Lucía lloró amargamente durante 10 minutos antes de poder hablar. Pasó 1 mes completo para que ella pudiera caminar de nuevo. Gabriel la instaló en la mejor clínica de rehabilitación, con seguridad 24 horas. Victoria fue sentenciada a cadena perpetua. También se supo que el cadáver de Diego, el exmarido, apareció en un basurero clandestino, una “cortesía” final del cártel para que Lucía nunca volviera a tener miedo.

Lucía estaba libre, pero su corazón seguía vacío. Le faltaba el peso de Bella y la mirada de Sofía. Una tarde, Antonio entró a su habitación de hospital con el rostro demacrado. “Señorita Lucía, la neta me van a matar por venir a joderla, pero las gemelas ya no quieren comer. Tienen una depresión cabrona y se nos están apagando”.

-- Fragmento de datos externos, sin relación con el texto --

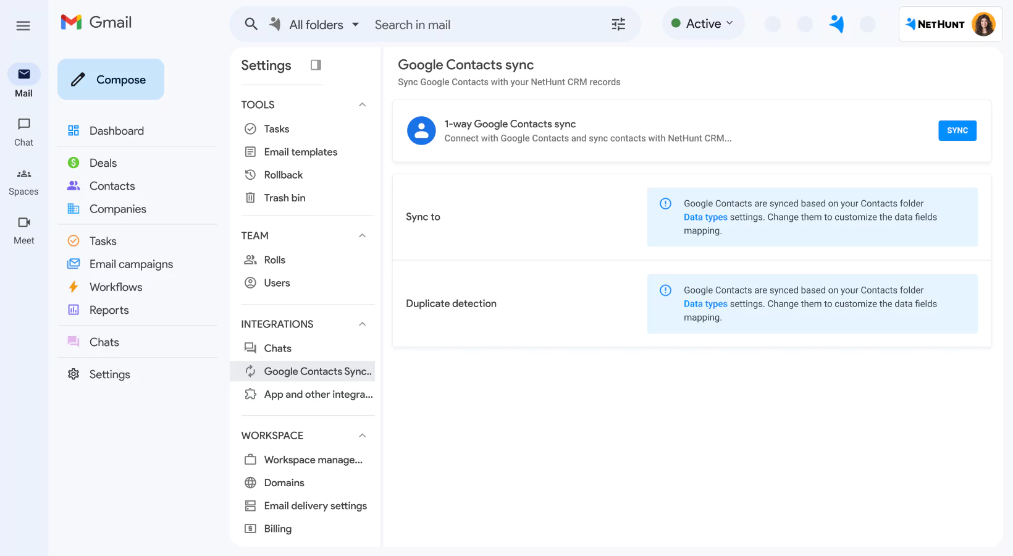Open Gmail's Chat panel
Image resolution: width=1013 pixels, height=556 pixels.
point(23,132)
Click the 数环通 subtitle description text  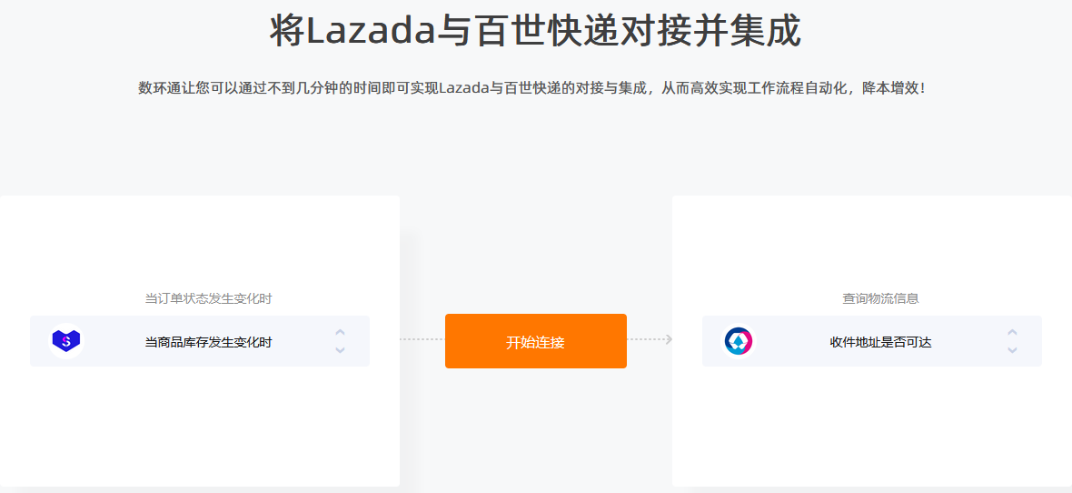533,88
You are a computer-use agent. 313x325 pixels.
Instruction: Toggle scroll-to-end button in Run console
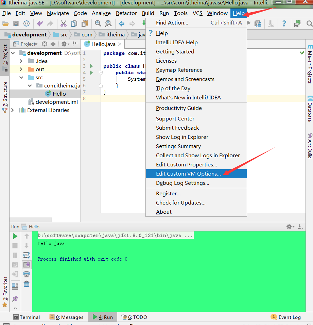tap(26, 264)
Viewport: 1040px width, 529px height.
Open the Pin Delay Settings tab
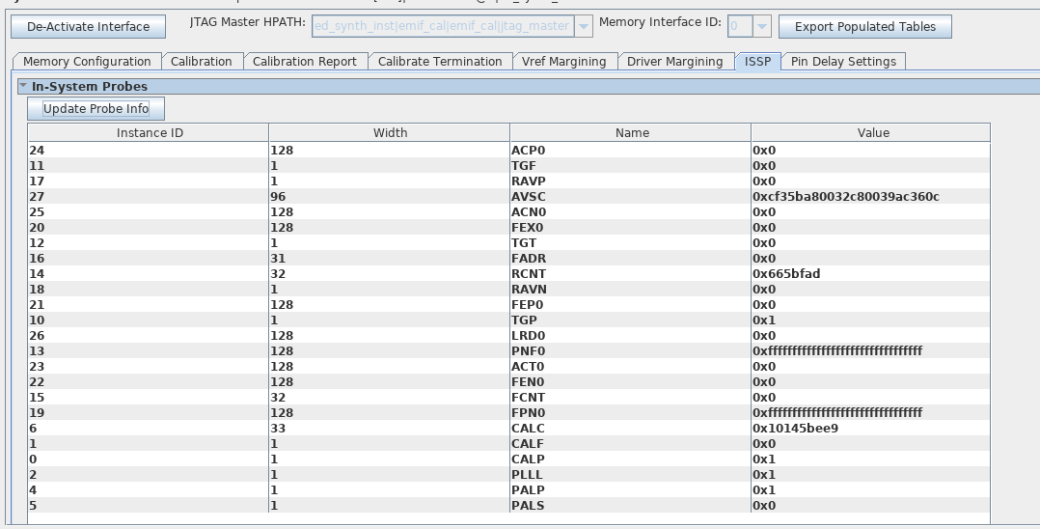[x=843, y=62]
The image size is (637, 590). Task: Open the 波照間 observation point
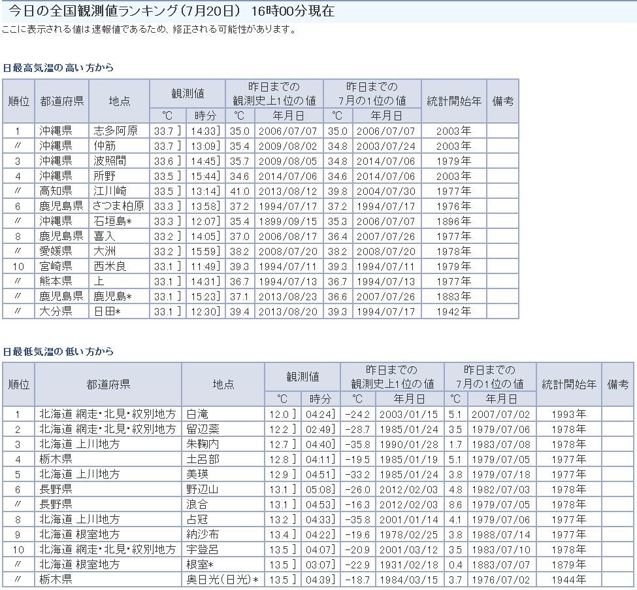point(110,161)
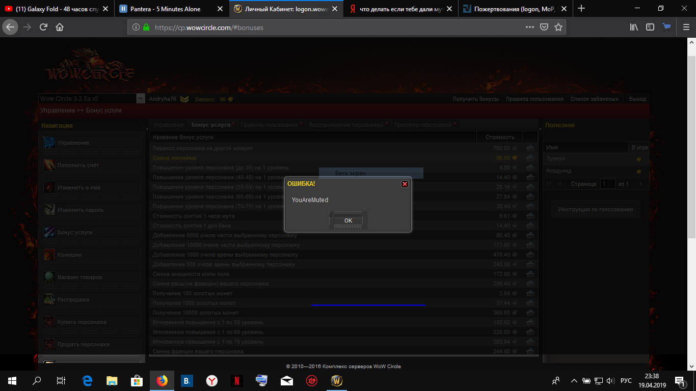Click the Выход logout link
The height and width of the screenshot is (391, 696).
637,99
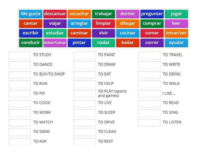Screen dimensions: 207x156
Task: Click the answer box beside TO TRAVEL
Action: click(149, 55)

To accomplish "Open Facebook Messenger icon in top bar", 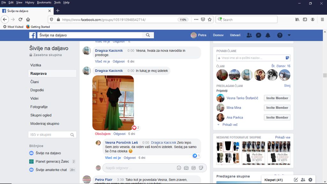I will pyautogui.click(x=259, y=35).
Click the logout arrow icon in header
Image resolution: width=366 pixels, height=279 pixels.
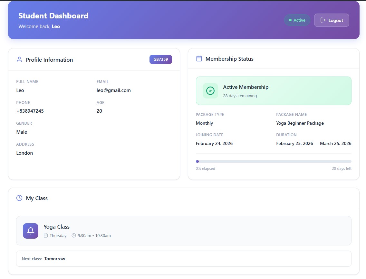pyautogui.click(x=323, y=20)
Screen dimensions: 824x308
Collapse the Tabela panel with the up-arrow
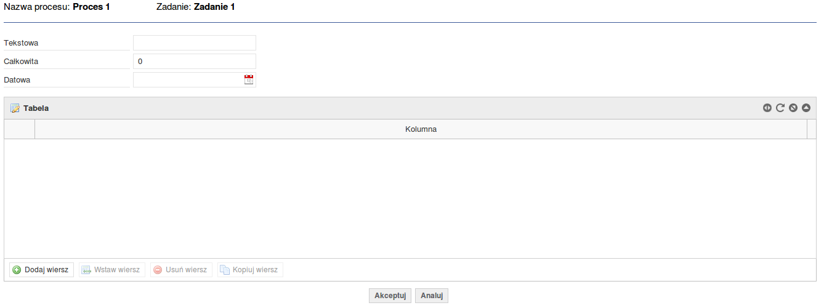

Esa noche, el convoy entró a la mansión. Lucía caminó por los pasillos ignorando el dolor de sus costillas aún fracturadas. Abrió la puerta del cuarto infantil y encontró a Gabriel meciendo a ambas bebés, convertido en una sombra gris. Las niñas estaban demacradas, mirando a la nada. Al verla en el umbral, Gabriel comenzó a temblar. Con extrema reverencia, le pasó a Bella. El cambio fue instantáneo: al oler su perfume, la bebé suspiró profundo y se aferró a ella con fuerzas que no parecía tener. Sofía estiró sus bracitos de inmediato, reclamando a la única madre que su corazón reconocía.

“Ya nenas preciosas, ya estoy aquí. Su mami ya nunca más se va a ir”, susurró Lucía, llorando sobre sus frentes. Gabriel se levantó para irse, sintiendo que no era digno, pero Lucía lo frenó con voz firme. “No te vayas, Gabriel. La neta no sé si algún día se me borren las cicatrices que me dejaste, pero estas chamacas nos necesitan enteros a los 2 para sobrevivir. Si estás realmente dispuesto a ganarte mi confianza, sin mentiras y sin violencia… entonces aquí me quedo”.

Gabriel asintió, dejando que sus lágrimas rodaran libremente, prometiendo en silencio ser el hombre que ella merecía. Esa casa dejó de ser una trinchera militar para convertirse en un hogar. Porque las heridas de una traición son profundas, pero la verdadera lealtad no nace de la sangre, sino de los valientes que deciden quedarse cuando el mundo entero te da la espalda.